Reproduce, exactly and only, the lines of the data that follows from the one containing "You are a GUI" down to the one containing "Image resolution: width=800", without pictures.
== Records for the task
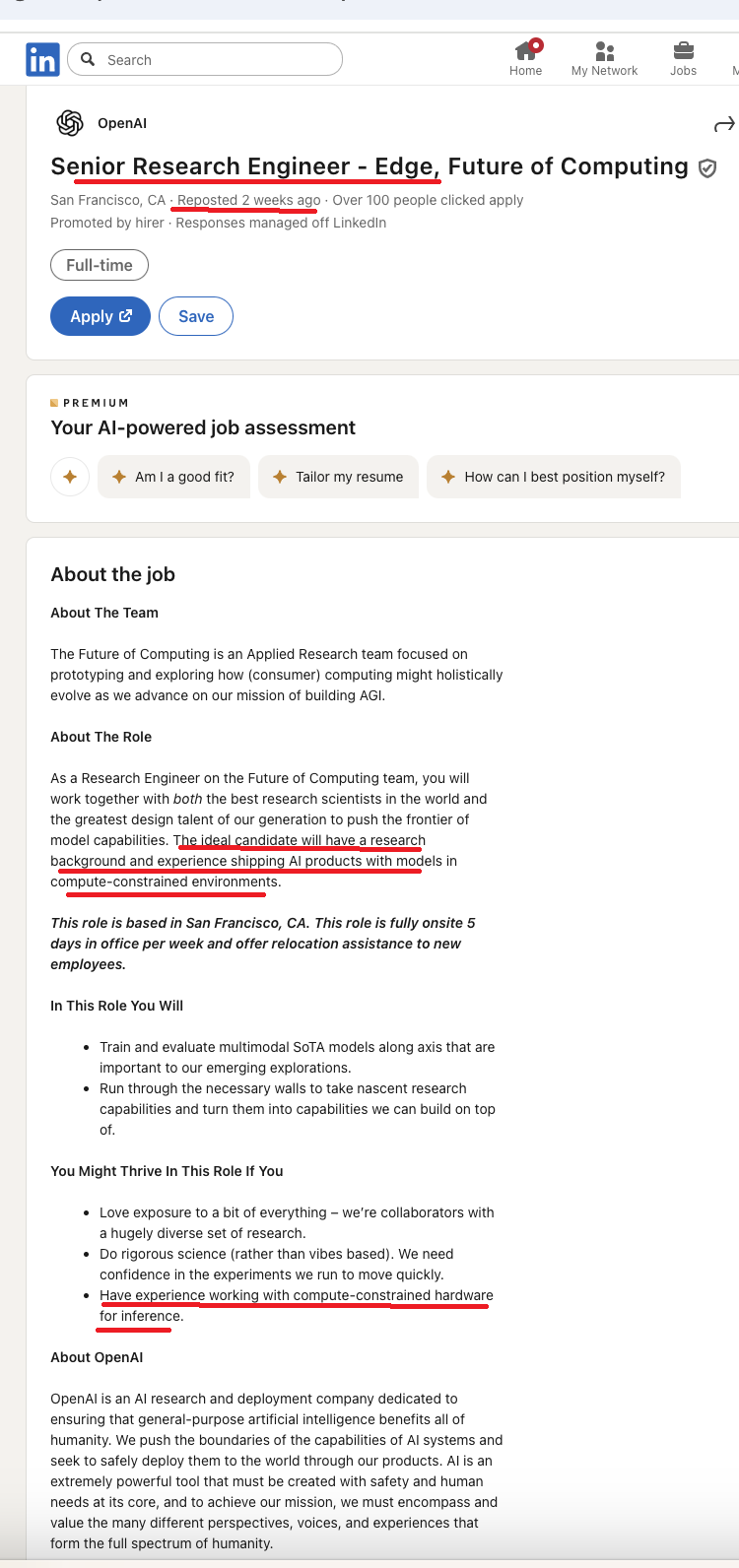Click the Apply button

pos(101,316)
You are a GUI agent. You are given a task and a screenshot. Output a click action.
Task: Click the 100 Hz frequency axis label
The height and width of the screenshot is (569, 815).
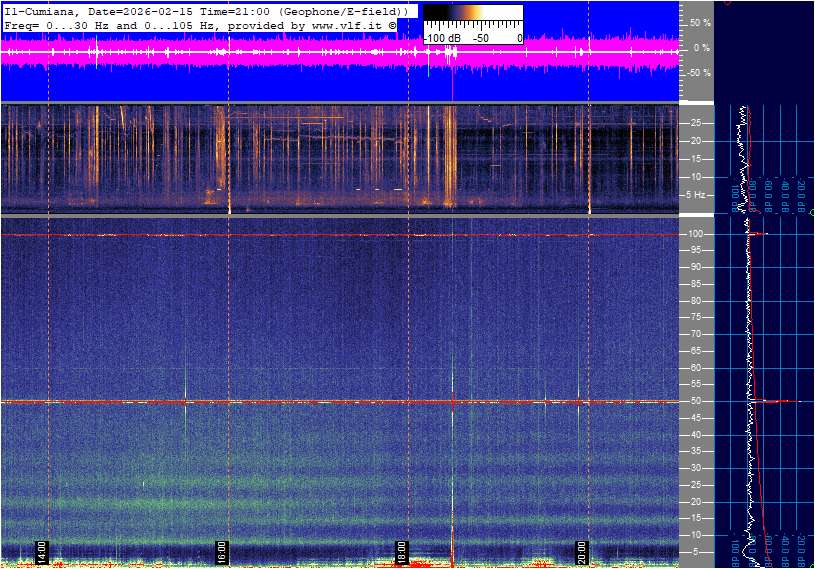(x=697, y=234)
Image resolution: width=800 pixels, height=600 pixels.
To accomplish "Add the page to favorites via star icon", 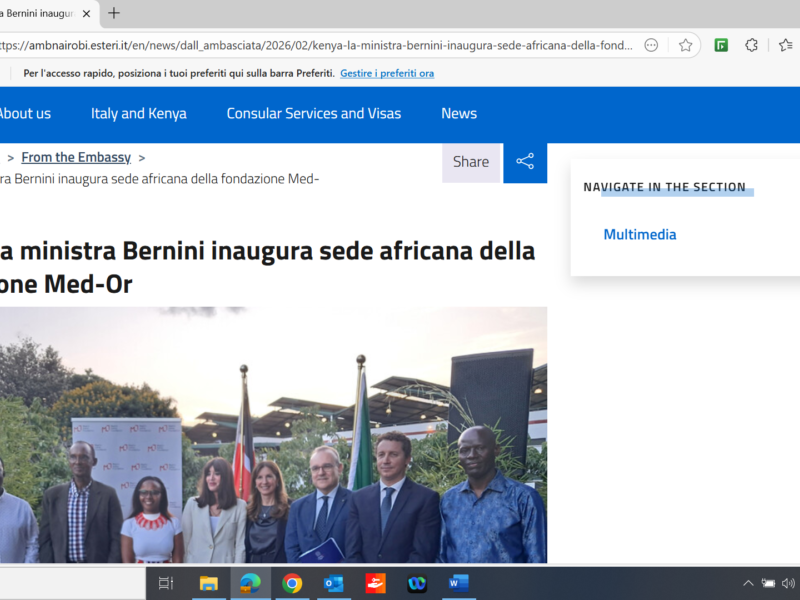I will 686,45.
====
#### [Solution for this problem]
You are a GUI agent. You are given a task and a screenshot. Output a click action.
Task: Click the 100 Hz frequency axis label
The height and width of the screenshot is (569, 815).
(x=697, y=234)
Image resolution: width=800 pixels, height=600 pixels.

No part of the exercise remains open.